═════ Dataset content ═════
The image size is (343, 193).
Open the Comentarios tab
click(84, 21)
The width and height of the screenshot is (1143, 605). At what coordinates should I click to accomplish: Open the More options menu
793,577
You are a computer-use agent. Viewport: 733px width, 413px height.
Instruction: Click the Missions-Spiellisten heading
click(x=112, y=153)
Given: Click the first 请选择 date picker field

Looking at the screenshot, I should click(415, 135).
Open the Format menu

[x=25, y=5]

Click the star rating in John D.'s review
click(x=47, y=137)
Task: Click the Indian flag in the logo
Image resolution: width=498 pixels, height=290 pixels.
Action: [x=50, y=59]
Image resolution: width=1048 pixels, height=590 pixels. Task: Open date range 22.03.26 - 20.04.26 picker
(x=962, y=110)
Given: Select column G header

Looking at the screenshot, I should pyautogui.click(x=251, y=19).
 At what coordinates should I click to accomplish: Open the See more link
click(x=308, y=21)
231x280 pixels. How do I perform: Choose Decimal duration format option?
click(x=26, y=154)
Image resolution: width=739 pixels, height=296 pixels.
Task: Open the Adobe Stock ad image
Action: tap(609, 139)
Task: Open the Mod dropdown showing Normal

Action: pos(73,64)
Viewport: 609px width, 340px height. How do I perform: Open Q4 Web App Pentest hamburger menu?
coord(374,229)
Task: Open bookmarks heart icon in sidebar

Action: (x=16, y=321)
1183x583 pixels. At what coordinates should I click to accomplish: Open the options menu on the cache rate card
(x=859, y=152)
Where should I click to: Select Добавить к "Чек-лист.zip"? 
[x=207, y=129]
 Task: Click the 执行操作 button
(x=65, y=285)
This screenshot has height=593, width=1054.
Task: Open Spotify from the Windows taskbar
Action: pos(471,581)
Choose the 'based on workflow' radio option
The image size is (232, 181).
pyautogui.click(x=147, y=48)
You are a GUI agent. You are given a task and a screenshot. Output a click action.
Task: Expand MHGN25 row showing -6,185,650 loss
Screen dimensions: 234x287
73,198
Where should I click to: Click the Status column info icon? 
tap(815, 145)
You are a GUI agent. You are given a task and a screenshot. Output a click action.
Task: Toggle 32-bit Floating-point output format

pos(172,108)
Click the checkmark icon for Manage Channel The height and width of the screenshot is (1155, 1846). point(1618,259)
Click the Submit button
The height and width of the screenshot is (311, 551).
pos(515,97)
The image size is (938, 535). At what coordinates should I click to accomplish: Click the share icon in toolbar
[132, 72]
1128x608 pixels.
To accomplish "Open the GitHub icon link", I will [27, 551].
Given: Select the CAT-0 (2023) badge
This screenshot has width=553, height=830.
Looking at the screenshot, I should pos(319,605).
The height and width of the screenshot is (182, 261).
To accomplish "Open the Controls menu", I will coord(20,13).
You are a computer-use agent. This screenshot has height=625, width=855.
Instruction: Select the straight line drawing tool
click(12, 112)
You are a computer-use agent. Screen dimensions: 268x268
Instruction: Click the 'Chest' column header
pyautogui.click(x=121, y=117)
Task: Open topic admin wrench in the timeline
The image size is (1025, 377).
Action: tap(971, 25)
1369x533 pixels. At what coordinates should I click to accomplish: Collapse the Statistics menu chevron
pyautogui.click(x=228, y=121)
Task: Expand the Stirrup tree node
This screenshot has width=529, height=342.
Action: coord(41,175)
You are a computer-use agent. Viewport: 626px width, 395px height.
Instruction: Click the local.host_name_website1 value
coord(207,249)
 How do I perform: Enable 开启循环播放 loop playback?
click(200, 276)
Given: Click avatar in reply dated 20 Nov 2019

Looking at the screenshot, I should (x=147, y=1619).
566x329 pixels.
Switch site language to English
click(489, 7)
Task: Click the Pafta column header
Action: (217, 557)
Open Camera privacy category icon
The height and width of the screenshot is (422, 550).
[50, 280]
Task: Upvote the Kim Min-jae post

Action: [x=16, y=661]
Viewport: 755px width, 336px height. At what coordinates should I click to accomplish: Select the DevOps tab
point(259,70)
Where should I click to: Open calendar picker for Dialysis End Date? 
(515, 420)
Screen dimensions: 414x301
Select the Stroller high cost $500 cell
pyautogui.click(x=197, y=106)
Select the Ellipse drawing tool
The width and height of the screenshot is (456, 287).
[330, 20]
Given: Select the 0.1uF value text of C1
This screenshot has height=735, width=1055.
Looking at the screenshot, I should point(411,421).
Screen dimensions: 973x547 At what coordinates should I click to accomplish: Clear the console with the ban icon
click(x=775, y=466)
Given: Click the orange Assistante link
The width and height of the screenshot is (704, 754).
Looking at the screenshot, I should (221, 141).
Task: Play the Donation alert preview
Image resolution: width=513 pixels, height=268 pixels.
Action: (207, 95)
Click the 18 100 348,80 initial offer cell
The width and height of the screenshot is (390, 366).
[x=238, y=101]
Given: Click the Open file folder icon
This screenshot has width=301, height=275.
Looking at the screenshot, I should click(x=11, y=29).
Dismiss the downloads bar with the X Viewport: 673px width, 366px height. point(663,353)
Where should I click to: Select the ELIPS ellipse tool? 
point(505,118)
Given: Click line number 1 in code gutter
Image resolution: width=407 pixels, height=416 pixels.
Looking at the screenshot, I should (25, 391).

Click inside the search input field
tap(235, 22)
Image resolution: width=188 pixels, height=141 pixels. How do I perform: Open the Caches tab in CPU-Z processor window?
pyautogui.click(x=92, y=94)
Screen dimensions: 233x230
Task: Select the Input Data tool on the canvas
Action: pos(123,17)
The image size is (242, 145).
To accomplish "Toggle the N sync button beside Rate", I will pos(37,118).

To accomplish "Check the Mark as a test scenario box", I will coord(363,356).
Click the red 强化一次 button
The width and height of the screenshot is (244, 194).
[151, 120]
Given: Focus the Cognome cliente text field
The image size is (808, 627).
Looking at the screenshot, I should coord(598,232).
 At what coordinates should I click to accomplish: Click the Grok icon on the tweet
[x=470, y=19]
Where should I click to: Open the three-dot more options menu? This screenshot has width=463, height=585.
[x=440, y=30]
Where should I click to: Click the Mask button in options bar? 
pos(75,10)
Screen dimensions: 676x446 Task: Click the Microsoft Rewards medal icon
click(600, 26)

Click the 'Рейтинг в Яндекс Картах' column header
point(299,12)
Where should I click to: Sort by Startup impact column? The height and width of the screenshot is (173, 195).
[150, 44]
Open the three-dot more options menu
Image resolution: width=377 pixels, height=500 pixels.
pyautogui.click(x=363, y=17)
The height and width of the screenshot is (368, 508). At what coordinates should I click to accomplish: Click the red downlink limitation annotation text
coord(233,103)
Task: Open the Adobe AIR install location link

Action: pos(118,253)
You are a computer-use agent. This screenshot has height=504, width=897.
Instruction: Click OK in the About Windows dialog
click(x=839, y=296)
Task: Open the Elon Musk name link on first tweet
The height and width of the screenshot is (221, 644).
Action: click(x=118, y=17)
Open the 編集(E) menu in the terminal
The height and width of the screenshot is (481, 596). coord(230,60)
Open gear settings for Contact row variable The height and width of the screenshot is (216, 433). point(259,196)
═════
Output each entry once again, exactly as shown above.

The image size is (343, 193).
Open the Comentarios tab
click(84, 21)
The width and height of the screenshot is (1143, 605). At what coordinates should I click to accomplish: Open the More options menu
793,577
You are a computer-use agent. Viewport: 733px width, 413px height.
Instruction: Click the Missions-Spiellisten heading
click(x=112, y=153)
Given: Click the first 请选择 date picker field

Looking at the screenshot, I should click(415, 135).
Open the Format menu

[x=25, y=5]

Click the star rating in John D.'s review
click(x=47, y=137)
Task: Click the Indian flag in the logo
Image resolution: width=498 pixels, height=290 pixels.
Action: [x=50, y=59]
Image resolution: width=1048 pixels, height=590 pixels. Task: Open date range 22.03.26 - 20.04.26 picker
(x=962, y=110)
Given: Select column G header

Looking at the screenshot, I should pyautogui.click(x=251, y=19).
 At what coordinates should I click to accomplish: Open the See more link
click(x=308, y=21)
231x280 pixels. How do I perform: Choose Decimal duration format option?
click(x=26, y=154)
Image resolution: width=739 pixels, height=296 pixels.
Task: Open the Adobe Stock ad image
Action: tap(609, 139)
Task: Open the Mod dropdown showing Normal

Action: pos(73,64)
Viewport: 609px width, 340px height. How do I perform: Open Q4 Web App Pentest hamburger menu?
coord(374,229)
Task: Open bookmarks heart icon in sidebar

Action: (x=16, y=321)
1183x583 pixels. At what coordinates should I click to accomplish: Open the options menu on the cache rate card
(x=859, y=152)
Where should I click to: Select Добавить к "Чек-лист.zip"? 
[x=207, y=129]
 Task: Click the 执行操作 button
(x=65, y=285)
This screenshot has height=593, width=1054.
Task: Open Spotify from the Windows taskbar
Action: pos(471,581)
Choose the 'based on workflow' radio option
The image size is (232, 181).
pyautogui.click(x=147, y=48)
You are a GUI agent. You are given a task and a screenshot. Output a click action.
Task: Expand MHGN25 row showing -6,185,650 loss
Screen dimensions: 234x287
73,198
Where should I click to: Click the Status column info icon? 
tap(815, 145)
You are a GUI agent. You are given a task and a screenshot. Output a click action.
Task: Toggle 32-bit Floating-point output format

pos(172,108)
Click the checkmark icon for Manage Channel The height and width of the screenshot is (1155, 1846). point(1618,259)
Click the Submit button
The height and width of the screenshot is (311, 551).
pos(515,97)
The image size is (938, 535). At what coordinates should I click to accomplish: Click the share icon in toolbar
[132, 72]
1128x608 pixels.
To accomplish "Open the GitHub icon link", I will [27, 551].
Given: Select the CAT-0 (2023) badge
This screenshot has width=553, height=830.
Looking at the screenshot, I should pos(319,605).
The height and width of the screenshot is (182, 261).
To accomplish "Open the Controls menu", I will coord(20,13).
You are a computer-use agent. This screenshot has height=625, width=855.
Instruction: Select the straight line drawing tool
click(12, 112)
You are a computer-use agent. Screen dimensions: 268x268
Instruction: Click the 'Chest' column header
pyautogui.click(x=121, y=117)
Task: Open topic admin wrench in the timeline
The image size is (1025, 377).
Action: tap(971, 25)
1369x533 pixels. At what coordinates should I click to accomplish: Collapse the Statistics menu chevron
pyautogui.click(x=228, y=121)
Task: Expand the Stirrup tree node
This screenshot has width=529, height=342.
Action: coord(41,175)
You are a computer-use agent. Viewport: 626px width, 395px height.
Instruction: Click the local.host_name_website1 value
coord(207,249)
 How do I perform: Enable 开启循环播放 loop playback?
click(200, 276)
Given: Click avatar in reply dated 20 Nov 2019

Looking at the screenshot, I should (x=147, y=1619).
566x329 pixels.
Switch site language to English
click(489, 7)
Task: Click the Pafta column header
Action: (217, 557)
Open Camera privacy category icon
The height and width of the screenshot is (422, 550).
[50, 280]
Task: Upvote the Kim Min-jae post

Action: [x=16, y=661]
Viewport: 755px width, 336px height. At what coordinates should I click to accomplish: Select the DevOps tab
point(259,70)
Where should I click to: Open calendar picker for Dialysis End Date? 
(515, 420)
Screen dimensions: 414x301
Select the Stroller high cost $500 cell
pyautogui.click(x=197, y=106)
Select the Ellipse drawing tool
The width and height of the screenshot is (456, 287).
[330, 20]
Given: Select the 0.1uF value text of C1
This screenshot has height=735, width=1055.
Looking at the screenshot, I should point(411,421).
Screen dimensions: 973x547 At what coordinates should I click to accomplish: Clear the console with the ban icon
click(x=775, y=466)
Given: Click the orange Assistante link
The width and height of the screenshot is (704, 754).
Looking at the screenshot, I should (221, 141).
Task: Play the Donation alert preview
Image resolution: width=513 pixels, height=268 pixels.
Action: (207, 95)
Click the 18 100 348,80 initial offer cell
The width and height of the screenshot is (390, 366).
[x=238, y=101]
Given: Click the Open file folder icon
This screenshot has width=301, height=275.
Looking at the screenshot, I should click(x=11, y=29).
Dismiss the downloads bar with the X Viewport: 673px width, 366px height. point(663,353)
Where should I click to: Select the ELIPS ellipse tool? 
point(505,118)
Given: Click line number 1 in code gutter
Image resolution: width=407 pixels, height=416 pixels.
Looking at the screenshot, I should (25, 391).

Click inside the search input field
tap(235, 22)
Image resolution: width=188 pixels, height=141 pixels. How do I perform: Open the Caches tab in CPU-Z processor window?
pyautogui.click(x=92, y=94)
Screen dimensions: 233x230
Task: Select the Input Data tool on the canvas
Action: pos(123,17)
The image size is (242, 145).
To accomplish "Toggle the N sync button beside Rate", I will pos(37,118).

To accomplish "Check the Mark as a test scenario box", I will coord(363,356).
Click the red 强化一次 button
The width and height of the screenshot is (244, 194).
[151, 120]
Given: Focus the Cognome cliente text field
The image size is (808, 627).
Looking at the screenshot, I should coord(598,232).
 At what coordinates should I click to accomplish: Click the Grok icon on the tweet
[x=470, y=19]
Where should I click to: Open the three-dot more options menu? This screenshot has width=463, height=585.
[x=440, y=30]
Where should I click to: Click the Mask button in options bar? 
pos(75,10)
Screen dimensions: 676x446 Task: Click the Microsoft Rewards medal icon
click(600, 26)

Click the 'Рейтинг в Яндекс Картах' column header
point(299,12)
Where should I click to: Sort by Startup impact column? The height and width of the screenshot is (173, 195).
[150, 44]
Open the three-dot more options menu
Image resolution: width=377 pixels, height=500 pixels.
pyautogui.click(x=363, y=17)
The height and width of the screenshot is (368, 508). At what coordinates should I click to accomplish: Click the red downlink limitation annotation text
coord(233,103)
Task: Open the Adobe AIR install location link

Action: pos(118,253)
You are a computer-use agent. This screenshot has height=504, width=897.
Instruction: Click OK in the About Windows dialog
click(x=839, y=296)
Task: Open the Elon Musk name link on first tweet
The height and width of the screenshot is (221, 644).
Action: click(x=118, y=17)
Open the 編集(E) menu in the terminal
The height and width of the screenshot is (481, 596). coord(230,60)
Open gear settings for Contact row variable The height and width of the screenshot is (216, 433). point(259,196)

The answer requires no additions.